## What you need to do
The data below is to be set down exactly.

:: Material provided

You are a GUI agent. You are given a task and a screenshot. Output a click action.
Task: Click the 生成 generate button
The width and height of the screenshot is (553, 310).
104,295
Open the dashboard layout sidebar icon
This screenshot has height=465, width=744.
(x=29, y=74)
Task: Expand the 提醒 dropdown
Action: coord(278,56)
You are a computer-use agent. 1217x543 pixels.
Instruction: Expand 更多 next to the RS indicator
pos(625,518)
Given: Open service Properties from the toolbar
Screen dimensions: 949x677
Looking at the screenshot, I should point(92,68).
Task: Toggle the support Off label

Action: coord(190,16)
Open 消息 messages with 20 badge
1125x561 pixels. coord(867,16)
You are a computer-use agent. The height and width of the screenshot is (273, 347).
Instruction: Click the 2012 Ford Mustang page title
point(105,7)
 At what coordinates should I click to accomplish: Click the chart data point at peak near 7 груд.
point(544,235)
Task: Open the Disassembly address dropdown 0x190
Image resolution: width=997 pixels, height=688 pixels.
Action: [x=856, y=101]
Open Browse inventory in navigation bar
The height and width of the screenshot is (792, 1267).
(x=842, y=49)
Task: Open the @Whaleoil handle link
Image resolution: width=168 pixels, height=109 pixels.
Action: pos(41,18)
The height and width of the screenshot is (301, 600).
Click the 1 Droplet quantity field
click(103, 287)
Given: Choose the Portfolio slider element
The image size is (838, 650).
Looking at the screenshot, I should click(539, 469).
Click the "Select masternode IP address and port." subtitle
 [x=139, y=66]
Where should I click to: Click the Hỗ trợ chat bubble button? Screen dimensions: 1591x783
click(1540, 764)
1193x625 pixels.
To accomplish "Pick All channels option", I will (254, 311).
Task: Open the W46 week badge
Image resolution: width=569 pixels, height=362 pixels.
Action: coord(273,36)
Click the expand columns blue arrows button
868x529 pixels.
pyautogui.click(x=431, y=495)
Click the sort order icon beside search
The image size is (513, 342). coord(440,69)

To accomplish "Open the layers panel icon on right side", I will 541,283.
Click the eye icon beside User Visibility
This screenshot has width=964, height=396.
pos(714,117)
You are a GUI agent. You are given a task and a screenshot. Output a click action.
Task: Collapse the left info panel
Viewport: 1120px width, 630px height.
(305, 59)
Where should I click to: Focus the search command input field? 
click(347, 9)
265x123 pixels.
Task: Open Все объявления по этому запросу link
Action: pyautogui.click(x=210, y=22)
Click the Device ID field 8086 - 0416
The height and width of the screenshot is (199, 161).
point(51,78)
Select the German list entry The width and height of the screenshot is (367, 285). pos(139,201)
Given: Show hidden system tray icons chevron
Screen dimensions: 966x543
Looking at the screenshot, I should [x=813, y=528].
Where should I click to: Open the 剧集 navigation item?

::::

## Answer section
You are a GUI agent. You are given a task and a screenshot. Output a click action.
Task: Click the 生成 generate button
The width and height of the screenshot is (553, 310).
104,295
Open the dashboard layout sidebar icon
This screenshot has height=465, width=744.
(x=29, y=74)
Task: Expand the 提醒 dropdown
Action: coord(278,56)
You are a computer-use agent. 1217x543 pixels.
Instruction: Expand 更多 next to the RS indicator
pos(625,518)
Given: Open service Properties from the toolbar
Screen dimensions: 949x677
Looking at the screenshot, I should point(92,68).
Task: Toggle the support Off label

Action: coord(190,16)
Open 消息 messages with 20 badge
1125x561 pixels. coord(867,16)
You are a computer-use agent. The height and width of the screenshot is (273, 347).
Instruction: Click the 2012 Ford Mustang page title
point(105,7)
 At what coordinates should I click to accomplish: Click the chart data point at peak near 7 груд.
point(544,235)
Task: Open the Disassembly address dropdown 0x190
Image resolution: width=997 pixels, height=688 pixels.
Action: [x=856, y=101]
Open Browse inventory in navigation bar
The height and width of the screenshot is (792, 1267).
(x=842, y=49)
Task: Open the @Whaleoil handle link
Image resolution: width=168 pixels, height=109 pixels.
Action: pos(41,18)
The height and width of the screenshot is (301, 600).
Click the 1 Droplet quantity field
click(103, 287)
Given: Choose the Portfolio slider element
The image size is (838, 650).
Looking at the screenshot, I should click(539, 469).
Click the "Select masternode IP address and port." subtitle
 [x=139, y=66]
Where should I click to: Click the Hỗ trợ chat bubble button? Screen dimensions: 1591x783
click(1540, 764)
1193x625 pixels.
To accomplish "Pick All channels option", I will (254, 311).
Task: Open the W46 week badge
Image resolution: width=569 pixels, height=362 pixels.
Action: coord(273,36)
Click the expand columns blue arrows button
868x529 pixels.
pyautogui.click(x=431, y=495)
Click the sort order icon beside search
The image size is (513, 342). coord(440,69)

To accomplish "Open the layers panel icon on right side", I will 541,283.
Click the eye icon beside User Visibility
This screenshot has width=964, height=396.
pos(714,117)
You are a GUI agent. You are given a task and a screenshot. Output a click action.
Task: Collapse the left info panel
Viewport: 1120px width, 630px height.
(305, 59)
Where should I click to: Focus the search command input field? 
click(347, 9)
265x123 pixels.
Task: Open Все объявления по этому запросу link
Action: pyautogui.click(x=210, y=22)
Click the Device ID field 8086 - 0416
The height and width of the screenshot is (199, 161).
point(51,78)
Select the German list entry The width and height of the screenshot is (367, 285). pos(139,201)
Given: Show hidden system tray icons chevron
Screen dimensions: 966x543
Looking at the screenshot, I should [x=813, y=528].
Where should I click to: Open the 剧集 navigation item?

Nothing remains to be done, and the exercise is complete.